### [Exercise brief]
In the records, find every line with the word "will" and copy it out.

[Collected data entries]
--------

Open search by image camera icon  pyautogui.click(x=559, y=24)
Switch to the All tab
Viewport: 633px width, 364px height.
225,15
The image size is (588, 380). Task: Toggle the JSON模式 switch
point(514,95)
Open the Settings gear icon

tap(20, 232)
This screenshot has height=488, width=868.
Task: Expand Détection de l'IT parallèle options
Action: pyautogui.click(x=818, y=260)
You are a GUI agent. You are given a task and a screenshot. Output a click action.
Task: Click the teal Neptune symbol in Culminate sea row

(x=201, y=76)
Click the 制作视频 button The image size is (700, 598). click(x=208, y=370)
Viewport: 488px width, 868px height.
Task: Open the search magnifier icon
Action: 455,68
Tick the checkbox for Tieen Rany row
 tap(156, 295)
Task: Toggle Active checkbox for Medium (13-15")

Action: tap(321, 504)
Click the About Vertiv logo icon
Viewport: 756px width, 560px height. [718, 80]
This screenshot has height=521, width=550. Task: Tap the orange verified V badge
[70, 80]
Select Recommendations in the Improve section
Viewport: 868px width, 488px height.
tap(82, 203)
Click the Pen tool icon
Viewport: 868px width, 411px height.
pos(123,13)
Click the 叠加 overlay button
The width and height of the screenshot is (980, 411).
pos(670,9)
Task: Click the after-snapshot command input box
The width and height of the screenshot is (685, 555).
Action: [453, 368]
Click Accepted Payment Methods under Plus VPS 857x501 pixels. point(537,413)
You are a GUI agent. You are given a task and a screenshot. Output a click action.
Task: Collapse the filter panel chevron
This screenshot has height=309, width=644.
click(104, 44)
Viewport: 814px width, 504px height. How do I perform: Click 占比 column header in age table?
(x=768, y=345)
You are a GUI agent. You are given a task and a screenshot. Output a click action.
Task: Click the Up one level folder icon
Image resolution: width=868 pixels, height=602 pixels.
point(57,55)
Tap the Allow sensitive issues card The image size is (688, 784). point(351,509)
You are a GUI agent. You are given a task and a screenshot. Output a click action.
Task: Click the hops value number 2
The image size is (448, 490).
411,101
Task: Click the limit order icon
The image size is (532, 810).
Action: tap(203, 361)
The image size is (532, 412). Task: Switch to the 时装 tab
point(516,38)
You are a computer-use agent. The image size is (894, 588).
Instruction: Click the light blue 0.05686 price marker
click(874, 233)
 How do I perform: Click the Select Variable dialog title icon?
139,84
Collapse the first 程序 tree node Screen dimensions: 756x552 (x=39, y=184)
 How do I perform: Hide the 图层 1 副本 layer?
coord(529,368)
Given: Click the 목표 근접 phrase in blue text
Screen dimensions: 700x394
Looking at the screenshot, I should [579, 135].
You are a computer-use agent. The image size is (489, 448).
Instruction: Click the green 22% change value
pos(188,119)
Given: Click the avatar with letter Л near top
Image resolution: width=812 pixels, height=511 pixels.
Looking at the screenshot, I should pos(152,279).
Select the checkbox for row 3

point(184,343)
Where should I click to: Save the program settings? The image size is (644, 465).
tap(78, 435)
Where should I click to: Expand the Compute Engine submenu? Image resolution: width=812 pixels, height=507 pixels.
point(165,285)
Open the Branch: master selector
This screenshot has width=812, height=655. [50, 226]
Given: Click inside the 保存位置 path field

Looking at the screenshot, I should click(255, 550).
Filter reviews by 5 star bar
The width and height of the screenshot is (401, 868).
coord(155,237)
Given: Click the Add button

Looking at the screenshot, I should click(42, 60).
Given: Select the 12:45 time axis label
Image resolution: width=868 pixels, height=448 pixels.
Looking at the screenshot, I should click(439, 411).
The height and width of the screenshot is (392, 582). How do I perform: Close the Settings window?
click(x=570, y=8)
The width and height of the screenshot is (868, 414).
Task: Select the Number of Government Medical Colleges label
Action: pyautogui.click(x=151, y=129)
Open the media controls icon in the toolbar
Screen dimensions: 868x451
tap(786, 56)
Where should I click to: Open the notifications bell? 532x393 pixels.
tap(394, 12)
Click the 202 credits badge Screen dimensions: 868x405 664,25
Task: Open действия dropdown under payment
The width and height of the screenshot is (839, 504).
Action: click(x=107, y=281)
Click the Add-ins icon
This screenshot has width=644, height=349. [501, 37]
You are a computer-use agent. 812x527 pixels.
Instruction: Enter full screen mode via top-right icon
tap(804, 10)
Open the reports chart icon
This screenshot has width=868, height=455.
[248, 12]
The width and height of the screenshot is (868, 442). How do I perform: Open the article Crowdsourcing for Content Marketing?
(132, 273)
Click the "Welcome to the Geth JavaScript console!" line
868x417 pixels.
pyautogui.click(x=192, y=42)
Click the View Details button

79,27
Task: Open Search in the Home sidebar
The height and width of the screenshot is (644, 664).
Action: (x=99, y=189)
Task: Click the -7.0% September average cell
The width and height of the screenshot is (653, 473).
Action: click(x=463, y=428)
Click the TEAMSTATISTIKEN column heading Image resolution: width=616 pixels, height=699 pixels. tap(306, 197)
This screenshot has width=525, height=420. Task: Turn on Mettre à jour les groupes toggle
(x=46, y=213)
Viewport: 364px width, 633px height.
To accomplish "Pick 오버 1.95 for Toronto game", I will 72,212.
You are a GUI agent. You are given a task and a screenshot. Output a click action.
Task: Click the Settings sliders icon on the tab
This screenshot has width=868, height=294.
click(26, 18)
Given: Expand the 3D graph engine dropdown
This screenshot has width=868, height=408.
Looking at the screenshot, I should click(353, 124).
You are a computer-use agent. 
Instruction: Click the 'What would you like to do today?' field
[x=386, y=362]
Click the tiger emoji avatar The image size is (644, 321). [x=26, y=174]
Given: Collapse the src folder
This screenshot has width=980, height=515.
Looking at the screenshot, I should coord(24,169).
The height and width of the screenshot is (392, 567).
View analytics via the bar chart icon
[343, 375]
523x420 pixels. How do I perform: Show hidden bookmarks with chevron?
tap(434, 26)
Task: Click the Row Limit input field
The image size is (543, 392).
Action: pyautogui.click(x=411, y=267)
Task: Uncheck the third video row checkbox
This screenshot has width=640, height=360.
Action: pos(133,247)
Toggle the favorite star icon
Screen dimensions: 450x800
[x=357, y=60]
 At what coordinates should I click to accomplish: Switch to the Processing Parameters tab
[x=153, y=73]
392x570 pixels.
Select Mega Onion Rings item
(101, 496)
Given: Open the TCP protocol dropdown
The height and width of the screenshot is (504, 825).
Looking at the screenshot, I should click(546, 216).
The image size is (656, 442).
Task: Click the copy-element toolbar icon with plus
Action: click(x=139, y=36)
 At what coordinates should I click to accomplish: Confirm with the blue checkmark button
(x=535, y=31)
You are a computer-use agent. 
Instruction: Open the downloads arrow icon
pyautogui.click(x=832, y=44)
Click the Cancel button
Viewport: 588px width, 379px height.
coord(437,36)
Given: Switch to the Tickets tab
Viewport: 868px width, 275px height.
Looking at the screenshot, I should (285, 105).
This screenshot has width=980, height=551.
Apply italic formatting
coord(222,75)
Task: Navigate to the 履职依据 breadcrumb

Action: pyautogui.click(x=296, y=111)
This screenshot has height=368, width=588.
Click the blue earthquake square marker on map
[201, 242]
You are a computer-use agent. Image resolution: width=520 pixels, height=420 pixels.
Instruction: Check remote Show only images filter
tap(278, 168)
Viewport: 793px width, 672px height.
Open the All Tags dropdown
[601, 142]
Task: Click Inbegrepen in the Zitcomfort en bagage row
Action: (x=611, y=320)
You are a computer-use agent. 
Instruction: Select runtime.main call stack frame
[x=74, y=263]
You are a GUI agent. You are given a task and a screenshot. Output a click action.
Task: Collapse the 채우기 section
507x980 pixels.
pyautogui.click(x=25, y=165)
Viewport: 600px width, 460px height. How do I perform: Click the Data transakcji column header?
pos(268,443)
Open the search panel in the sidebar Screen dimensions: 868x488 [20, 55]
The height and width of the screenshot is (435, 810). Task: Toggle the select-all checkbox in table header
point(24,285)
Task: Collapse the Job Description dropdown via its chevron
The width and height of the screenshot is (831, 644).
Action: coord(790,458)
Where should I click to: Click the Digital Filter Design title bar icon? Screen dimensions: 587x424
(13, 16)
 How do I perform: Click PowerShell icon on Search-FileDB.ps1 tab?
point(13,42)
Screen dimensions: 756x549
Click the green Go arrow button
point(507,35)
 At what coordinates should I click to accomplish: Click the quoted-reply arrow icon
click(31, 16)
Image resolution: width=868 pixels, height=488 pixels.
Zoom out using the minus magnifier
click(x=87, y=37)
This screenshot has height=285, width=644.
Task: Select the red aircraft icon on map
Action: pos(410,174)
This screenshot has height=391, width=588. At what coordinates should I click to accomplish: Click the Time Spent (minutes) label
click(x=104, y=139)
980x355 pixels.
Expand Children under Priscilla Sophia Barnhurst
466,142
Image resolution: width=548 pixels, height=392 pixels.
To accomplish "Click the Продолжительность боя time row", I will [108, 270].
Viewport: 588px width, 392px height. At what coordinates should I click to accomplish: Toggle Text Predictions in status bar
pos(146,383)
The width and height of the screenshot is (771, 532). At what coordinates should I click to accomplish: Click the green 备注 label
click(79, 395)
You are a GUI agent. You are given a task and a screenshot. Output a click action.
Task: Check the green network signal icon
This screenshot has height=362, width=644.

--------

### [Problem solution]
To accomplish "Pick 오버 1.95 for Toronto game", I will 72,212.
To accomplish "Click the Продолжительность боя time row", I will [108, 270].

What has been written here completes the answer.